Chapter 45 - Dove #2
The screen shows the bus pulling up again, the whole street shifting backward like he can control time.
My pulse spins.
He switches to another tab, a black window filled with green letters streaming down like rain. I don’t understand any of it. I only know he taught himself this stuff when we still had parents.
“What else can you do?” I inch closer to the screens.
“I can break into school records.”
He shows me how he changes my grades when we move, so I don’t have to repeat classes. He digs up addresses of foster families before I meet them, tracks bus schedules and routes so he never loses me, and disables door alarms so he can sneak into houses and get supplies.
All of it is for me. Every single thing.
He clicks another screen. A live feed from a camera near my school. Then another from the porch at my foster house. Then one I don’t recognize at all.
“You can’t do this,” I whisper.
“I already am.” That angry line between his brows deepens. “I’m not letting anyone touch you. Never again.”

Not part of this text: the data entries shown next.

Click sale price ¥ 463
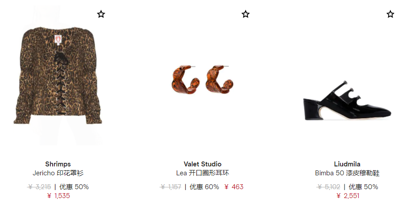The width and height of the screenshot is (402, 207). 233,187
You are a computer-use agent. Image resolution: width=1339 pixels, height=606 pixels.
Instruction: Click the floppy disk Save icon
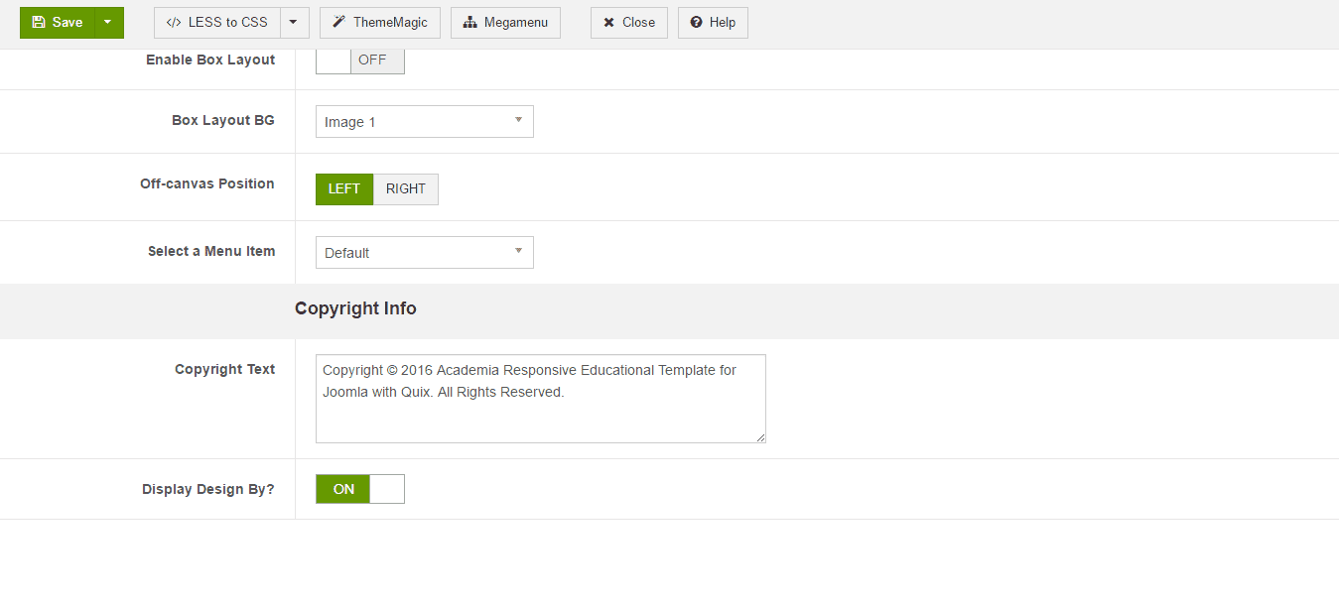(39, 23)
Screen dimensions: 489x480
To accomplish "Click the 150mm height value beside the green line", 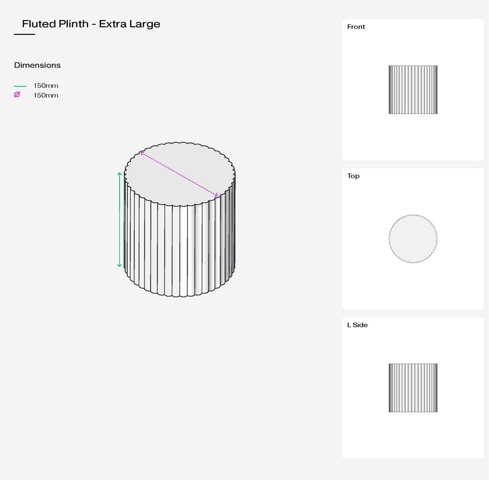I will point(46,86).
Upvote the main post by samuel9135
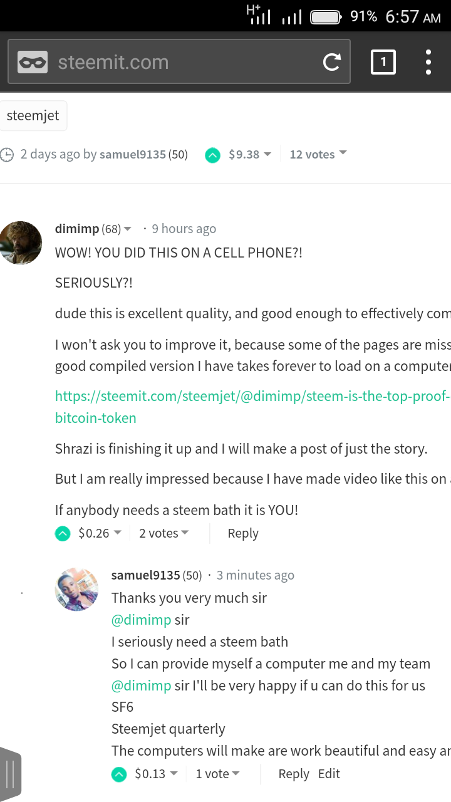This screenshot has width=451, height=802. pyautogui.click(x=213, y=155)
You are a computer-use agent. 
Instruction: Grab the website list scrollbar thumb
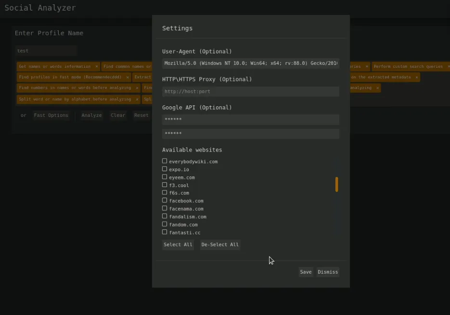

A part of me knows this isn’t normal. Other kids don’t have someone watching every sidewalk they step on. But the bigger part of me, the part that aches when he’s not near, loves it.
If Jag is watching, I’m safe. And if I’m safe, he’s calm.
He rewinds the footage, frame by frame, eyes narrowed as he scans every person on the sidewalk.
He’ll find her.
“Jag…” I step between him and the screens, twisting the hem of my shirt in my fingers.
His eyes drop to the movement of my hands. Then lower.
He chokes. “You’re bleeding.”
“What?” I look down.
A thin red river trails down my thigh. It’s dark and sticky and startling.
“Oh.” I have no idea what else to say.
“Did you cut yourself?” His eyes dart around the room, trying to find what stabbed me. “Where did you—?” Slowly, his head lifts again. He studies my face, his mouth opening, closing, and opening again. “Did you get your period?”
“My… Period?”
“Your cycle.” His voice drops even quieter. “Like… Your monthly. Blood.”
“I don’t know. I’ve never had that. What do I do?”
“Okay.” He blows out a breath and rubs his jaw like he’s trying not to panic. “Okay. Come with me.”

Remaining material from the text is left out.